The foster home kept her for a while...but they were having trouble with this little girl too. She was a year and a half old, with no manners and a lot of issues. The rescue posted her photo and bio online, without much hope for a suitable adopter. They were ready to have her humanely euthanized.
I lost my heart dog, my basset hound in December...Christmas Eve. I was heartbroken...and couldn't come out of my depression. By January, I was surfing the Aussie rescue sites...looking for a project dog, to take my mind off of my grief. I found Daphne's photo and bio. She was lying in a baby pool...she was a red merle. I had always wanted a red merle, and I had always wanted a dog that would lie down in water like that...so I contacted the rescue rep. I got an earful about Daphne...and the more I heard, the more I was convinced that I had to have her in my life. Trouble was...I was leaving for a month-long trip in Key West.

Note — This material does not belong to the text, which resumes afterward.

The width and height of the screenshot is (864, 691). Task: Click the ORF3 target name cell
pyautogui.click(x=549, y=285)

The foster home needed her out, ASAP. I somehow convinced my sister to take this dog into her home as a temporary foster home...my sister had no dog at the time, and lived in a white-carpeted apartment. I will always be grateful to Lauren for doing this.
I met Daphne once before I left...she barked and cried, and wouldn't come near me...but she loved my dogs. I went to Key West, and offered condolences to my sister when she'd call and complain about the lack of housetraining, the paint-peeling bark, and the other assorted issues.

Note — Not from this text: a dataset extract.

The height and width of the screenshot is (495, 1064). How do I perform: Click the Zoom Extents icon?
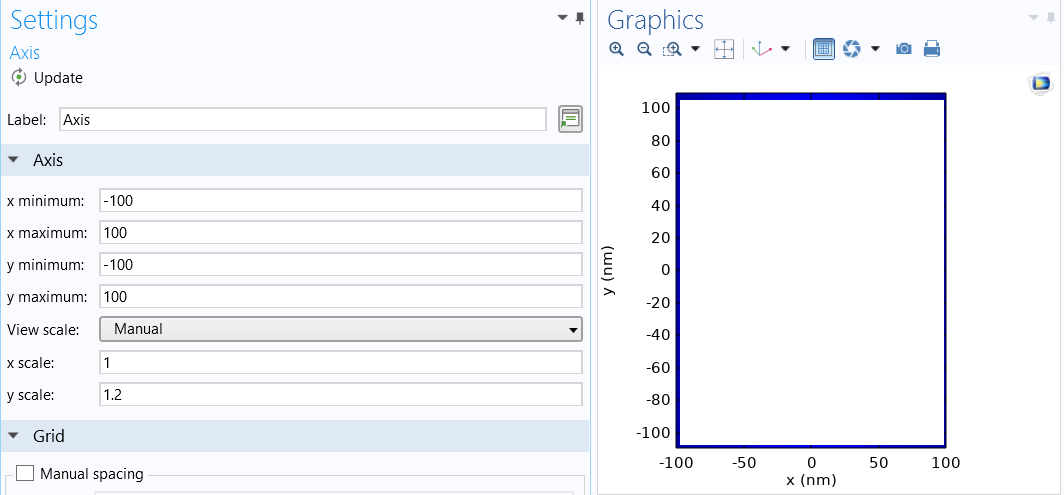724,49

I came home from KW, picked up Daphne and went home. I re-named her Inara, for the courtesan character from "Firefly" the TV show...a strong woman that knows what she wants. I went home with a list from the first foster home...the good stuff came first, though it was a pitifully short list:
*playful great toy drive
*soft mouth with treats
*good with small dogs
*athletic and agile, and incredibly fast
*aggravates other dogs, especially alpha bitches
*no bite inhibition (very serious in a fight)

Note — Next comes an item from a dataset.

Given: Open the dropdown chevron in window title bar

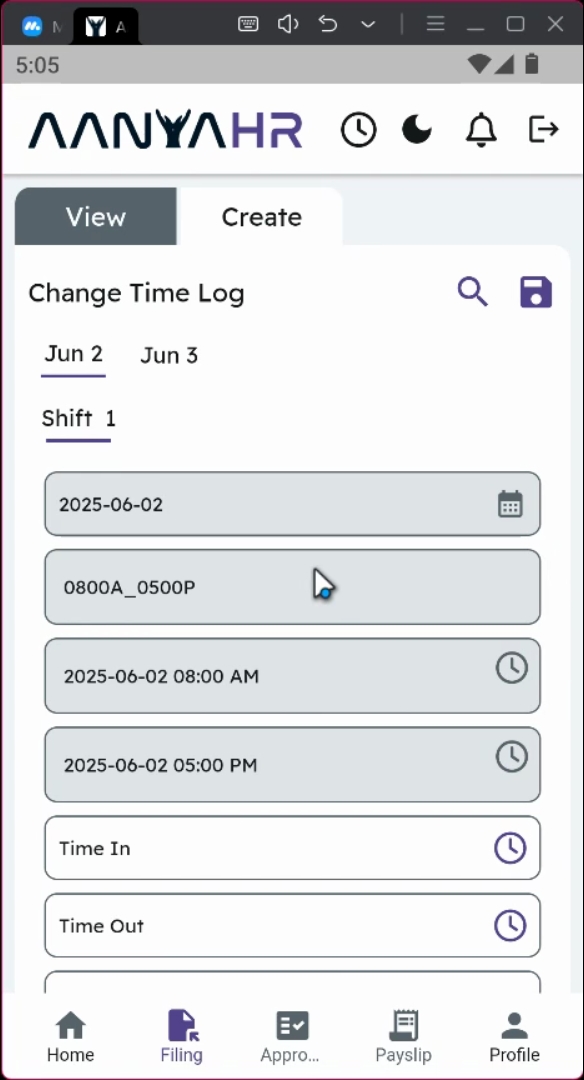Looking at the screenshot, I should [x=368, y=25].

*hyper-reactive to strangers (barking, fur up on hackles and haunches, runs away, will freeze and whale eye if can't run away)
*barrier aggression (showed marked improvement until the first fight)
*micro attention span (20-40 seconds while training
*can be frantic if separated while you are around, fine in crate otherwise
*counter surfer, practiced thief
*no leash manners
*prey drive (especially if animal is being held)
*requires 1 1/2-2 times normal amount of food
*appreciates things to chew on during quiet time
*rescue remedy helped when she paced
I definitely had my hands full with her...and we had a long road of recovery. She was absolutely crazy for the first year or so...and I gave her my all. My flyball teammates have told me recently that they thought that *I* was crazy for having adopted her. Especially after sweet, placid Harding (my basset) had just died. But I knew that Inara was keeping me sane, in a funny turn of events.
Now, 5 1/2 years later, as she's become such a wonderful, wonderful, girl...I have to remember not to take her lovely behavior for granted. I still thrill with excitement when she makes new friends, even though it's so much easier for her now. There are still issues that were on the original list that are problem behaviors...she still counter surfs, but it's much better now...and she doesn't steal anything from the open pantry shelves. She still has a touch of barrier aggression in her crate (but she's rarely in a crate). She is a loud barker but it's rare to hear her bark now.
She's accomplished so much over the years with me...she is a fantastic flyball dog, and earned her Flyball Dog Grand Champion 40K title this past year. She is an accomplished disc dog (though we have yet to compete...no time!). She earned her Canine Good Citizen (yes! letting a stranger pet her! HUGE!) She has tons of friends, and doesn't immediately get scared by new people. She dosen't bark at the mail carrier! She's helped me raise countless puppies and helped me train numerous foster dogs.
I can't imagine life without her...Happy Birthday to my most wonderful girl. I love you, Inara!